A Health Affairs analysis showed a wide range of cost-effectiveness estimates for 30 of the most commonly prescribed cardiovascular drugs, suggesting that drug pricing is not consistently aligned with value.
Healthcare in the United States continues to strive for and move toward a value-based system. However, according to study findings, drug pricing is not consistently influenced by value and such influence is masked by inaccessible variables, such as price discounts.
The authors of the study argue that their findings highlight the need to debate how to define and implement value-based evidence in order to drive and inform US coverage and reimbursement decision making. They underscore the fact that in the US, there is no formal consensus on a cost-effectiveness threshold, largely due to a fragmented healthcare system.
The findings were based on a cost-effectiveness analysis of 30 commonly prescribed cardiovascular drugs. Data were extracted from clinical trials conducted between 1985 and 2011 to determine average lifetime quality-adjusted life years (QALYs) and payer-related costs. They also calculated the incremental cost-effectiveness ratios (ICERs), which divides the cost by the difference in health for an intervention versus the alternative.
To read more on value-based drug pricing in the US, click here.
Fifteen cardiovascular events, such as nonfatal heart attack, stroke, and cardiac death were taken into account.
The analysis yielded a wide range of cost-effectiveness estimates, from cost-saving with increased QALYs to more costly with decreased QALYs, suggesting that drug pricing is not consistently aligned with value.
The majority of studies analyzed showed an ICER near or below $100,000 per QALY gained, while 5 resulted in an ICER above $175,000 per QALY gained. The authors noted that they were not able to identify drug characteristics such as strength or lack of monopoly power to explain the higher ICERs for the 5 drugs.
“When we purchase a medical treatment, we expect to get something in return, such as living a longer life or having fewer symptoms,” said Melanie Whittington, PhD, research faculty at the University of Colorado School of Pharmacy and co-author of the study, in a statement. “The results of our study show the amount insurance providers pay to get 1 more unit of health, such as 1 additional year of life in perfect health, varies considerably and can exceed what is considered good value in other parts of the world.”
The authors identified several factors that could contribute to the wide spectrum of cost-effectiveness estimates, including that profit-maximizing drug manufacturers may not have to optimize value based on cost-effectiveness when setting their drug prices. They also tout the explanation that the definition of value used in cost-effectiveness analyses does not sufficiently encompass the true value of a drug. Specifically, publicly available drug prices potentially differ from the actual amounts paid.

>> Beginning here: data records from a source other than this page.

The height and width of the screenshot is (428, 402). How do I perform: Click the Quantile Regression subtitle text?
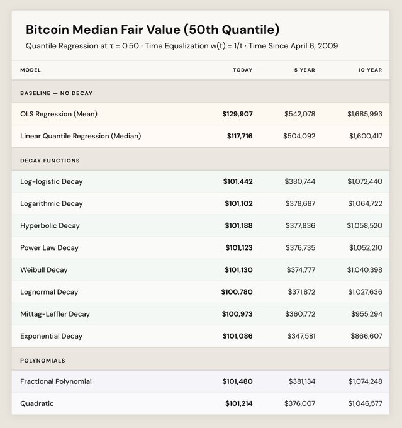(181, 47)
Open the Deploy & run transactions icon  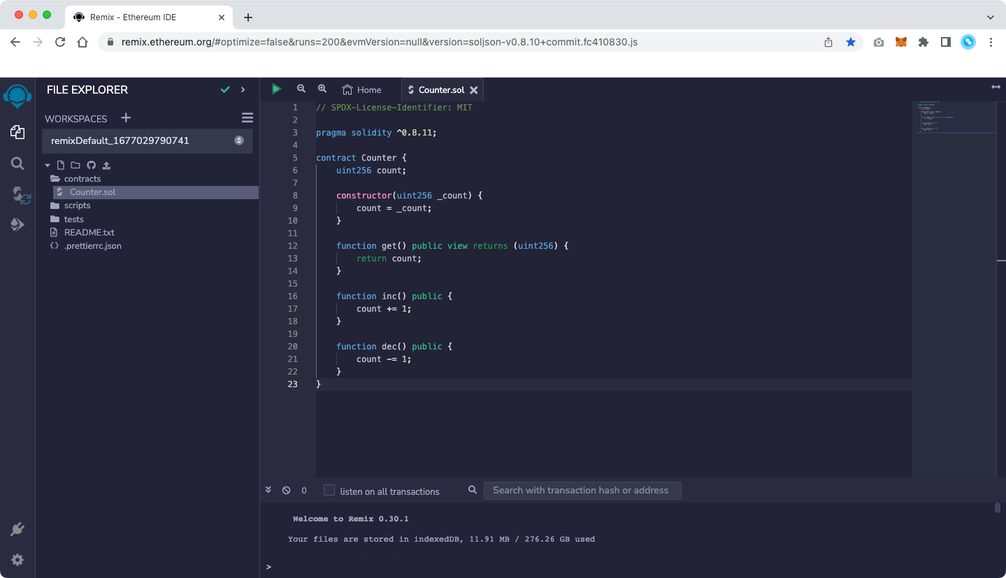pyautogui.click(x=18, y=224)
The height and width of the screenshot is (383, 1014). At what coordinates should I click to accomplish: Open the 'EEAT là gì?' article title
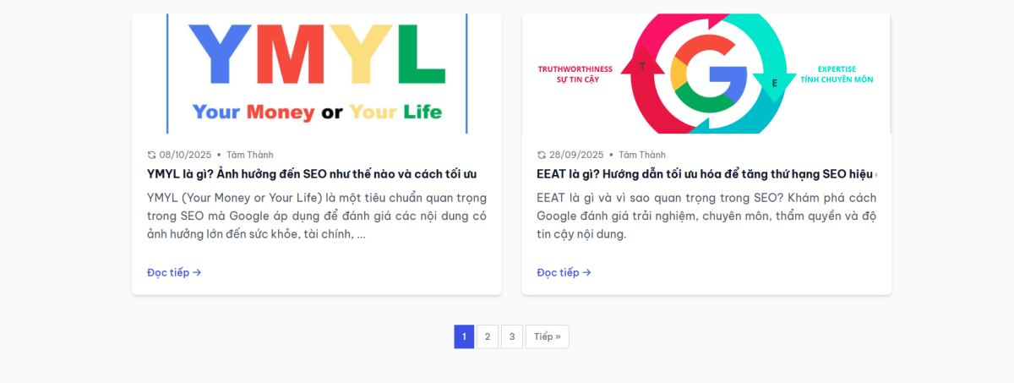(706, 174)
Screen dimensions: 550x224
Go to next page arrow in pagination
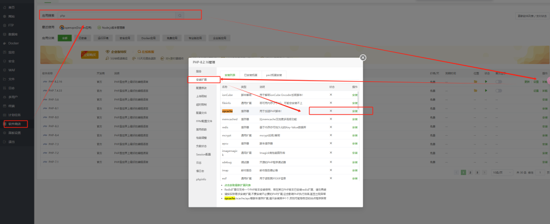pyautogui.click(x=484, y=172)
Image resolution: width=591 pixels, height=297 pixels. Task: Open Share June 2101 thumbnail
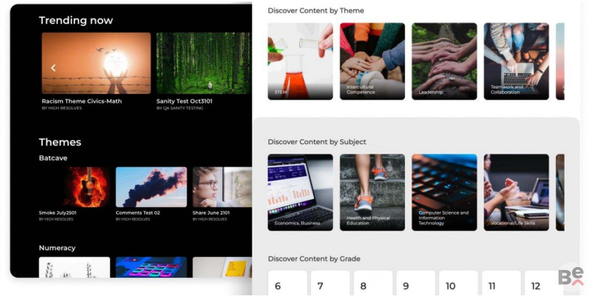tap(222, 187)
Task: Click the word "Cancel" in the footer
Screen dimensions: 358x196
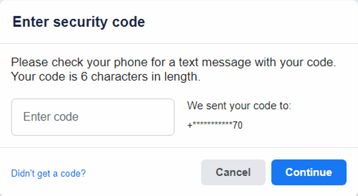Action: point(233,172)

“As the concept of value for money is maturing in the US, the question of how to inform decisions on what is an acceptable cost per unit of health gained is becoming more urgent,” wrote the authors.
Reference
Campbell J, Belozeroff V, Whittington M, et al. Prices for common cardiovascular drugs in the US are not consistently aligned with value [published online August 2018]. Health Aff. doi: 10.1377/hlthaff.2018.0221.